第14話 タンデム
「おい、自分ばっかり楽しんでいないで、次の女を探せよ」
例によって夢の中でカメラが命令する。
「普通の高校生が、そんなに女性を見つけられるわけがないだろう」
「どこか出かけろよ、何のためにバイクがあるんだ」
「萌、ツーリング行かないか」
「いいけど、なんで」
「せっかくヘルメット買ったんだから」
カメラに言われたなんてことは絶対に言えない。
「どこ行く」
「日帰りだよね」
「萌さえよければ泊りでもいいけど」
「多分絶対に無理だと思う」
「だよね」
「明日香にでも行く」
「うん」
「弁当作ってね」
次の土曜日、深は萌を後ろに乗せ明日香に向かってバイクをとばした。
といえばカッコいいが、飛ばすとは程遠い制限速度ギリギリの、のんびりツーリングだ。
こうして走ると結構ライダーに遭う。みんな手をあげていく。
後ろから二台のナナハンが抜いていく。
「女性だね」
「萌が大声で言う」
「そうか、わからなかった」
「髪の毛がなびいてたよ」
深たちを追い抜いたとたんにアクセルを全開にしたのだろう、爆音を残してあっという間に姿が見えなくなった。
追いかけようという気すらなくすほどの差。
「はやいなあ」
「いいよ、私らはのんびり行こうよ」
「そうだな」
法隆寺の駐車場で深たちはさっきのナナハンを見つけた。
「よくやった、次は彼女達だ」
「聞こえた?」
「うん、聞こえた」
どうやら萌にもカメラの声は聞こえるらしい。
「帰ろっか」
「そんなことは許さない、言うことを聞かないと」
なんか、偉そうだな、カメラ叩き壊しちゃおうか。
ぎくっという気配がした。
「待て、待ってって、いいじゃないか、俺は苦労して、お前が楽に暮らせる基礎をつくったんだぞ、頼みを聞いてくれたら、これから先の少しでも力になるから」
じいちゃんなのか。このカメラについているのは。
「残留思念というか、それでもいろいろ相談には乗れるぞ」
「深にはいいかもしれないけどさ、私には何かあるのおじいちゃん」
「今はない。でも考えてみろ、深が幸せになるというこおてゃお前も幸せになるということだろう」
「なんで」
「なんでって、お前は俺のひ孫を生むからさ」
深と萌は一瞬意味が分からなかったがすぐに何を言われたか悟った。
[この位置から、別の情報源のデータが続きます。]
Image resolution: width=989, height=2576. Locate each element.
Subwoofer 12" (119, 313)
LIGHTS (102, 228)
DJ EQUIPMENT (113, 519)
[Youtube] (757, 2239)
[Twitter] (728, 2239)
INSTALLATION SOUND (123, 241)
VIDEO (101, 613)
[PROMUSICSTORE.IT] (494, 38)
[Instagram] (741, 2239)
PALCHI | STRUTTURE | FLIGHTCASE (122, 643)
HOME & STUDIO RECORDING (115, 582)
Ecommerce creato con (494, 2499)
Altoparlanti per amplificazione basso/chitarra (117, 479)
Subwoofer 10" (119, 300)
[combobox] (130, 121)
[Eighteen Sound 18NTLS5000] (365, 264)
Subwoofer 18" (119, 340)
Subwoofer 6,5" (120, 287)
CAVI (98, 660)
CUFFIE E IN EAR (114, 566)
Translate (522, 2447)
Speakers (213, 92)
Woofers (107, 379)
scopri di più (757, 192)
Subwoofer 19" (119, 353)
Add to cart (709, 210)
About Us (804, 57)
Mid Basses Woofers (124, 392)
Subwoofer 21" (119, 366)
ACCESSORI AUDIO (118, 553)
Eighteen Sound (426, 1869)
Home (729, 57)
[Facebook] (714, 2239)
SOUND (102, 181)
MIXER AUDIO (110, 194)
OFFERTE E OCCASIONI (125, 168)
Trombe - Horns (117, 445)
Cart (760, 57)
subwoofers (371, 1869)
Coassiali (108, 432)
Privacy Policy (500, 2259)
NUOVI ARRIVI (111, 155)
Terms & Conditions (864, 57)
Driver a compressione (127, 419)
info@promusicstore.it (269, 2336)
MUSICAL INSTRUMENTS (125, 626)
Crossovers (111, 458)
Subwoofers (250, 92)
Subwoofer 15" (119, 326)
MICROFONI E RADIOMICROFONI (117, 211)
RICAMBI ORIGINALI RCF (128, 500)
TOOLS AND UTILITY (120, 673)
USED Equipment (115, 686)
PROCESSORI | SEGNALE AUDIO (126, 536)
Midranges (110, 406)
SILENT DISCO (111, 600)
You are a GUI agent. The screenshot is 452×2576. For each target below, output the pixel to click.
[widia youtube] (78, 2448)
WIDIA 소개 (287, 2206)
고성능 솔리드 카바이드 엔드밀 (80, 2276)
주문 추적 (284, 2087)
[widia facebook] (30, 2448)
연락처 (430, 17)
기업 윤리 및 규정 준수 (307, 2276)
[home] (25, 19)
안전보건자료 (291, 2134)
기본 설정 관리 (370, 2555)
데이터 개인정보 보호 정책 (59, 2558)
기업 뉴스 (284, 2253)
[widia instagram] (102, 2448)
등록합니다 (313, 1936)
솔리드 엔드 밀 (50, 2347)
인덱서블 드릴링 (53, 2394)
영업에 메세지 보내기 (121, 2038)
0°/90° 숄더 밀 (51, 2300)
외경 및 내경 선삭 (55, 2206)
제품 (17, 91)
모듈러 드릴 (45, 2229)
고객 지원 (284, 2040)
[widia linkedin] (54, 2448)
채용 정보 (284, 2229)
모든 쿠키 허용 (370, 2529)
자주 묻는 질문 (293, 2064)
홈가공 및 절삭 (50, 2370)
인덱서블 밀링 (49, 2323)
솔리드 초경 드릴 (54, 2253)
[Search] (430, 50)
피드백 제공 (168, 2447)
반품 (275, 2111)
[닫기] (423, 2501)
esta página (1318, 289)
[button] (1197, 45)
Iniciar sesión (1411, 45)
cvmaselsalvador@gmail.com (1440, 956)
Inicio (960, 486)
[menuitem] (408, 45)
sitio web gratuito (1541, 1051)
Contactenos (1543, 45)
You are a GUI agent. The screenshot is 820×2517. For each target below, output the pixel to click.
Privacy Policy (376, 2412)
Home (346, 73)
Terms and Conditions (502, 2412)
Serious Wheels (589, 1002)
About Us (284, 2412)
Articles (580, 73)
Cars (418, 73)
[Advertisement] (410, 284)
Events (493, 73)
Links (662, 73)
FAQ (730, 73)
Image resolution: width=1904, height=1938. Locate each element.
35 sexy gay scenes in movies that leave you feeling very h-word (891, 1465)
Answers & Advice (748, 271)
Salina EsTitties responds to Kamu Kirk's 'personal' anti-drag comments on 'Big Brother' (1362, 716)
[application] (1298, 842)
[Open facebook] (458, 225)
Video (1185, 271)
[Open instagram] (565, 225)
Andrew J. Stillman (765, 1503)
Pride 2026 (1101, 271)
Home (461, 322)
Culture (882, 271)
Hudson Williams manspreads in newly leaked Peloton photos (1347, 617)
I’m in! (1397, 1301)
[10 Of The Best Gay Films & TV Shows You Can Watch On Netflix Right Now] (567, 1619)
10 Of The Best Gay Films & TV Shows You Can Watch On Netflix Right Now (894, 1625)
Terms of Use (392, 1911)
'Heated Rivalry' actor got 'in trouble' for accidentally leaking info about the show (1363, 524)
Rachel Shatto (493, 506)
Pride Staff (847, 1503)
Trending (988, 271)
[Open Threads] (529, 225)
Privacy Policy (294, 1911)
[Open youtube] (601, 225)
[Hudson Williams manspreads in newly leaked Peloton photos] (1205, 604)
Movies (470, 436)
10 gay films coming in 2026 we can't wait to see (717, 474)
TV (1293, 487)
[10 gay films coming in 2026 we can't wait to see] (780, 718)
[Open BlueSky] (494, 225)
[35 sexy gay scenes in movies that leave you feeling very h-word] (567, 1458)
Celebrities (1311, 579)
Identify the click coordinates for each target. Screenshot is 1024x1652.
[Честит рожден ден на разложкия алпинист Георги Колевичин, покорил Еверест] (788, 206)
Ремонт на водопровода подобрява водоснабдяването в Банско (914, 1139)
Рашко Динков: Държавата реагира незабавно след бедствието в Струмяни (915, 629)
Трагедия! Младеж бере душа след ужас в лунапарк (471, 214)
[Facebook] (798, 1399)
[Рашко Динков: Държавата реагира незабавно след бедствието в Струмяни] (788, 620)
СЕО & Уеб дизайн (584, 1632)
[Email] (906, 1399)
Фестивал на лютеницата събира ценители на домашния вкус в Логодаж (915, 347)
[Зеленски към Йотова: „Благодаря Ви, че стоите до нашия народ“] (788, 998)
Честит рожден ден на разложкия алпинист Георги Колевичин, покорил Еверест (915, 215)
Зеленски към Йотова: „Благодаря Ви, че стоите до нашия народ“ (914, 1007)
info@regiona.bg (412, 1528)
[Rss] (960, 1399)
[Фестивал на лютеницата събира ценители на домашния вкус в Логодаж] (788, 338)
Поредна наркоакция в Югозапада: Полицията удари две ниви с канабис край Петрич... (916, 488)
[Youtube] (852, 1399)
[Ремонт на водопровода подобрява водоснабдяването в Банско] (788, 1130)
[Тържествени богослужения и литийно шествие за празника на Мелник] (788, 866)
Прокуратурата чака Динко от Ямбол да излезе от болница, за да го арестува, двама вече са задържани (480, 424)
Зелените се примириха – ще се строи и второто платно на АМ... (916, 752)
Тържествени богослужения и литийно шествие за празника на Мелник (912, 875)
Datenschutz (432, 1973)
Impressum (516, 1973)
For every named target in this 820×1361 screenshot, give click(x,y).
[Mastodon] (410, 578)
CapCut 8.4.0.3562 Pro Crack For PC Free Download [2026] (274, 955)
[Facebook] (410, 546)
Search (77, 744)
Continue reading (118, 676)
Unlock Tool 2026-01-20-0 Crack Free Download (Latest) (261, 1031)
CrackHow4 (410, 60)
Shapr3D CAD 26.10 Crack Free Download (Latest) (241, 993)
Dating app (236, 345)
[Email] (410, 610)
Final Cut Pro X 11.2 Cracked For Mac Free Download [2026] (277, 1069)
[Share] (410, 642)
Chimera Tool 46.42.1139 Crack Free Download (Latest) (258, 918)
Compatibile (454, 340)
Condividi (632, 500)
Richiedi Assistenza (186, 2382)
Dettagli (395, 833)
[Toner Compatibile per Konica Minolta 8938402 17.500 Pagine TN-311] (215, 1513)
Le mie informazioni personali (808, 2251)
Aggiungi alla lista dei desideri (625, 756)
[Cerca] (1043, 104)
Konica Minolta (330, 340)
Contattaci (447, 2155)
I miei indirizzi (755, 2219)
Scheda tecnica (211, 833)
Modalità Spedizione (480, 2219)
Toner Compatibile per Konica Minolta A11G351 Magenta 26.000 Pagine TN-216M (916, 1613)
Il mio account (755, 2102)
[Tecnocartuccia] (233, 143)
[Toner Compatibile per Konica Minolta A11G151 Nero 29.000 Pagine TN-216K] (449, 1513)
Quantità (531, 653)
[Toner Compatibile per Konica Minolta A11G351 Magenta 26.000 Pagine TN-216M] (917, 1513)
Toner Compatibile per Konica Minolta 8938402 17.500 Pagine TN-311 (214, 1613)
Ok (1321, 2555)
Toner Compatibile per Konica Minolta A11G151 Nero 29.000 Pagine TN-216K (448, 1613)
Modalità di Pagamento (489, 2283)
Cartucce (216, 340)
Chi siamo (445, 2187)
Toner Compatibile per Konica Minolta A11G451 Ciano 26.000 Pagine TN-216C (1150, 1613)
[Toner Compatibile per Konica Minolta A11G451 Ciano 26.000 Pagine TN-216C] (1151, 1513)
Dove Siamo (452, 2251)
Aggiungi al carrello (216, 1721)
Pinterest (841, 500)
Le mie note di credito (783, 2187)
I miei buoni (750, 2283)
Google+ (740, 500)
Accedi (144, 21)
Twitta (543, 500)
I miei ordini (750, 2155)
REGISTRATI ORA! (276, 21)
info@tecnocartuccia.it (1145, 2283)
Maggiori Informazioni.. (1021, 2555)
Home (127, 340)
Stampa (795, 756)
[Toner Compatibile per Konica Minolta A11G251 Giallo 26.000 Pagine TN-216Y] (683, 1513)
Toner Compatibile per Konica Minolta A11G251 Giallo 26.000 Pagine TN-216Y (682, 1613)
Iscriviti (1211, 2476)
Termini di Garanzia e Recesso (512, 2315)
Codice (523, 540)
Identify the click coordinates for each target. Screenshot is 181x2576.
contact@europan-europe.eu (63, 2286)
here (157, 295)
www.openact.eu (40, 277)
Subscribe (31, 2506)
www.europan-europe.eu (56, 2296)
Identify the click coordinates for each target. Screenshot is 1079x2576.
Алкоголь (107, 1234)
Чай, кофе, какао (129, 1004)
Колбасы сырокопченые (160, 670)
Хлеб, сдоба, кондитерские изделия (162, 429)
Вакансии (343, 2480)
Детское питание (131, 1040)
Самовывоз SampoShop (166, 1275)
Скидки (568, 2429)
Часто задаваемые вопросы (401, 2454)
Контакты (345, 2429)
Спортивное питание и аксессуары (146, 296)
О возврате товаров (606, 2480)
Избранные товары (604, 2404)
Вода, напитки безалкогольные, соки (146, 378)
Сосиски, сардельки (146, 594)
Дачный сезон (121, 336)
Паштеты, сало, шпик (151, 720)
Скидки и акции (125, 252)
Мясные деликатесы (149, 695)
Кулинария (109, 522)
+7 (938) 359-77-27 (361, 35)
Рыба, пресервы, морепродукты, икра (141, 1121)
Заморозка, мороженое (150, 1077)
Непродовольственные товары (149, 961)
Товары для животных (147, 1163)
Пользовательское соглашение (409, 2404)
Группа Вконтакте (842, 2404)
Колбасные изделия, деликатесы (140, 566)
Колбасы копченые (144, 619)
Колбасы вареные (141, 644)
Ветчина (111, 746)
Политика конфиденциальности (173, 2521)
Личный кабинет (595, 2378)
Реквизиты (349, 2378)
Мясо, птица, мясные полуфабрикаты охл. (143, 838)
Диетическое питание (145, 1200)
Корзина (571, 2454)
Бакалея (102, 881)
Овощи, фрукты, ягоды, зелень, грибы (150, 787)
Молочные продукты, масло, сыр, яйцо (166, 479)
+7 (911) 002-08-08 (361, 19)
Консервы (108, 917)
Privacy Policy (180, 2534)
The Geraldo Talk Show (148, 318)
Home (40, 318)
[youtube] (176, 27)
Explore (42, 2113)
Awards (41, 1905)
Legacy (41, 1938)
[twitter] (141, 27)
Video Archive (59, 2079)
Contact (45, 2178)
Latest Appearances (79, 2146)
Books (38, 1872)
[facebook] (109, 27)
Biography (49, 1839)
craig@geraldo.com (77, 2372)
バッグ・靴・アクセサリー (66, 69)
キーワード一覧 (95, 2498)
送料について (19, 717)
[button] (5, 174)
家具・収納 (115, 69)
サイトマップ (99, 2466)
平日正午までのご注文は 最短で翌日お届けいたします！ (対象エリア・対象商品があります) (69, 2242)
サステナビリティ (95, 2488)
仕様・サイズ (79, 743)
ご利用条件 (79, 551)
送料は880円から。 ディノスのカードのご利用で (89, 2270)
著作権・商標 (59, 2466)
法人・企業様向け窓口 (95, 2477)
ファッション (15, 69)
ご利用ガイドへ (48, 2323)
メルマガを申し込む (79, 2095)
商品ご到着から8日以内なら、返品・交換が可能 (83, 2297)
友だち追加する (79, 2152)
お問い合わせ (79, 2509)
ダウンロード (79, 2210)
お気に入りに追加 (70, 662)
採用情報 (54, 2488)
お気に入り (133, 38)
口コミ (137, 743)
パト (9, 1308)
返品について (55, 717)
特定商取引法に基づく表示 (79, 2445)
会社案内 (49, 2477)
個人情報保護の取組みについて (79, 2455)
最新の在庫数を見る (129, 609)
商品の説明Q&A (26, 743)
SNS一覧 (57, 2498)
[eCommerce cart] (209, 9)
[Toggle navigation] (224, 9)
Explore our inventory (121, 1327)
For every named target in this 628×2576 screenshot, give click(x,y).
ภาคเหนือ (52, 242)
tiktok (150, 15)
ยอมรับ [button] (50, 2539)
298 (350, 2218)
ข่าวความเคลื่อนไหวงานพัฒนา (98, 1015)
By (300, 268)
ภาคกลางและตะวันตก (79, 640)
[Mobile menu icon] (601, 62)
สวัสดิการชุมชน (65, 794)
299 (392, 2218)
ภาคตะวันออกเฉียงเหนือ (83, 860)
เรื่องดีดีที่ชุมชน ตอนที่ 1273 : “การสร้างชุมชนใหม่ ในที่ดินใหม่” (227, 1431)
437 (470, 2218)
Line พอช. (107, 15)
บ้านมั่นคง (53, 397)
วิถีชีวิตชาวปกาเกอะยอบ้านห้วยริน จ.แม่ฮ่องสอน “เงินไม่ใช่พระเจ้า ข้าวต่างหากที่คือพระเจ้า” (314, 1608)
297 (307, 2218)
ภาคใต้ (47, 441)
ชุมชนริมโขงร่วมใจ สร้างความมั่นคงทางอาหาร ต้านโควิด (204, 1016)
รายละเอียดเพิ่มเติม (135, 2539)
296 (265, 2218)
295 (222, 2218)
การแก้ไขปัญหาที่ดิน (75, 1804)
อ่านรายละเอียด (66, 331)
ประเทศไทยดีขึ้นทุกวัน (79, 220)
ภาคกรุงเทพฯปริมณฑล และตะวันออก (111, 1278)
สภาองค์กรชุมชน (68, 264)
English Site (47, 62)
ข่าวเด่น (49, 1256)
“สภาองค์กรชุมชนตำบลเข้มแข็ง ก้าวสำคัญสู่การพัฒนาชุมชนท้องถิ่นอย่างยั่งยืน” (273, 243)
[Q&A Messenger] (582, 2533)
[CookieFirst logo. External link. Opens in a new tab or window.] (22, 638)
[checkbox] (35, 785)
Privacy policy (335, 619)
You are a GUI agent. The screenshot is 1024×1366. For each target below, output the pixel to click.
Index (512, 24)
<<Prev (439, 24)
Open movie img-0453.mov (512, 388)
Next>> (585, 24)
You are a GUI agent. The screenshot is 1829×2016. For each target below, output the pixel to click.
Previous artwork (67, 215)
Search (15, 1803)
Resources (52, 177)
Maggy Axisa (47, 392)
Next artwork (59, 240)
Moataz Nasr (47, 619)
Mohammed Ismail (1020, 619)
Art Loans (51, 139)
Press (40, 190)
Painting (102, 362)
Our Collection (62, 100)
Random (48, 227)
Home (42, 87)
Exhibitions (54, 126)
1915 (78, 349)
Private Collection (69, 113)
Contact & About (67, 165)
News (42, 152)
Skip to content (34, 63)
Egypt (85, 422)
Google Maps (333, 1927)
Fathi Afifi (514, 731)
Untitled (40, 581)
真っ赤になった萌を航はめちゃくちゃ可愛いと思った。
「ほんとにそうなるの?」
「俺を大事にすればな。俺の声が聞こえるのが、深とお前だけというのが証拠だとは思わんか」
「んー、なんかなあ。深はみんなとやっちゃうからなあ」
「ほらそれは、俺の望みということで、曲げて、頼む。俺のひ孫はかわいいだろうなあ」
結局うまく丸めこまれたようなものだが、萌が納得すれば真に問題はない。
拝観料を払って入った法隆寺。五重塔はさすがに壮観だ。
「あ、君たちさっきのお二人さん?」
ライダースーツの女性が二人声をかけてきた。
「高校生かな、たんでむいいなあ、妬けるよ」
「タンデム? ってなんですか」
深と萌が声をそろえて同時に聞いた。
ライダースーツの女性が顔を見合わせて笑った。